## [抜粋]
((

朝、教会に通うときにいつも挨拶をするおじいさんのこと。
ある日、「牧師さんですか?」と。
「はい。あそこのカトリック教会の神父ですよ。」とお答えすると、「ああ、牧師さんですね。」と返ってきました。
私はちょっと笑って、「またね!」と別れました。
どうも「神父さん」は難しい言葉のようですね。教会の信徒である皆様にとっては馴染みのある言葉ですが、もしかすると神父様の存在そのものについては詳しくないかもしれないと思って、今日は神父様のことについてお話させていただきたいと思います。
1.正式な名称は「司祭」ですが、司祭は「祭司職の秘跡」(叙階の秘跡)によって、大祭司キリストの立場になって信徒の祭司職を司ります。司祭はキリストの姿を現し、それによってわたしたちはキリストの祭司職に加えていただきます。この祭司職は、神さまにふさわしい礼拝をささげるために、キリストさまがその教会にくださったものです。つまりご自分をおささげになったキリストさまにわたしたちが加えられ、ふさわしい礼拝をささげることができるように司祭の役割があります。この礼拝は信者の新しいいのちを表わすものですが、それを可能にしてくれるのが司祭の奉仕ですね。

))

## [作業内容]
1 – 抜粋の「1.正式な名称は「司祭」です」から「くれるのが司祭の奉仕ですね。」までを、「礼拝」を「祈り」に変えて書き直してください。
2 – 抜粋の内容を二文で要約してください。
3 – 抜粋にある次の一文を英語に翻訳してください:私はちょっと笑って、「またね!」と別れました。

## [提供情報]

((

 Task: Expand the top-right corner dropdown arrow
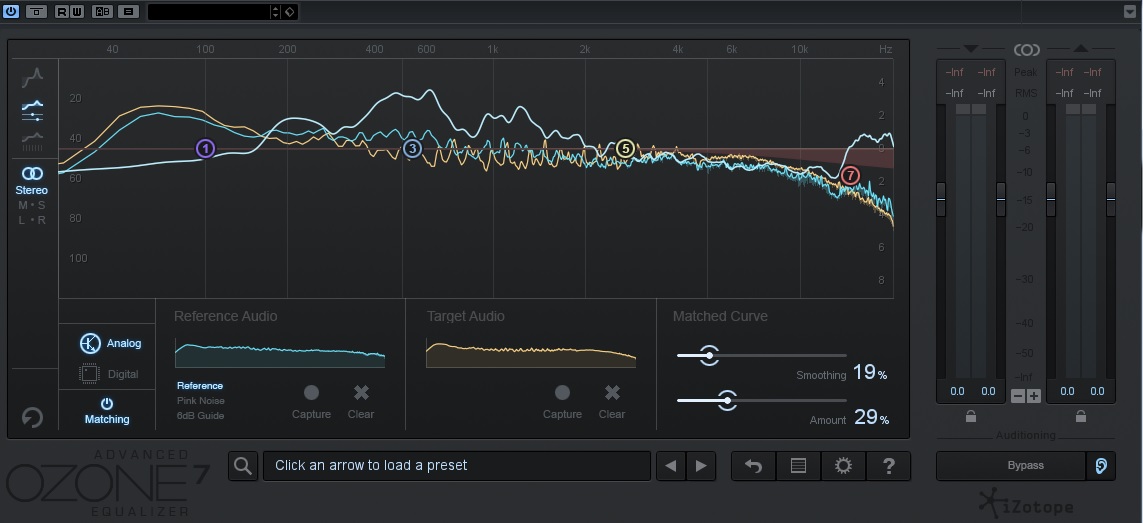pos(1129,12)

))

## [想定解答]
1 –
1.正式な名称は「司祭」ですが、司祭は「祭司職の秘跡」(叙階の秘跡)によって、大祭司キリストの立場になって信徒の祭司職を司ります。司祭はキリストの姿を現し、それによってわたしたちはキリストの祭司職に加えていただきます。この祭司職は、神さまにふさわしい祈りをささげるために、キリストさまがその教会にくださったものです。つまりご自分をおささげになったキリストさまにわたしたちが加えられ、ふさわしい祈りをささげることができるように司祭の役割があります。この祈りは信者の新しいいのちを表わすものですが、それを可能にしてくれるのが司祭の奉仕ですね。

2 – 朝、教会に通うときにいつも挨拶をするおじいさんに牧師かと尋ねられ、カトリック教会の神父だと答えても「牧師さん」と返されたことから、筆者は「神父さん」が難しい言葉のようだと感じています。そこで筆者は神父について説明し、正式な名称は「司祭」であり、司祭は叙階の秘跡によって大祭司キリストの立場で信徒の祭司職を司り、信徒がキリストに加えられてふさわしい礼拝をささげられるように奉仕すると述べています。

3 – I laughed a little, said "See you!" and we went our separate ways.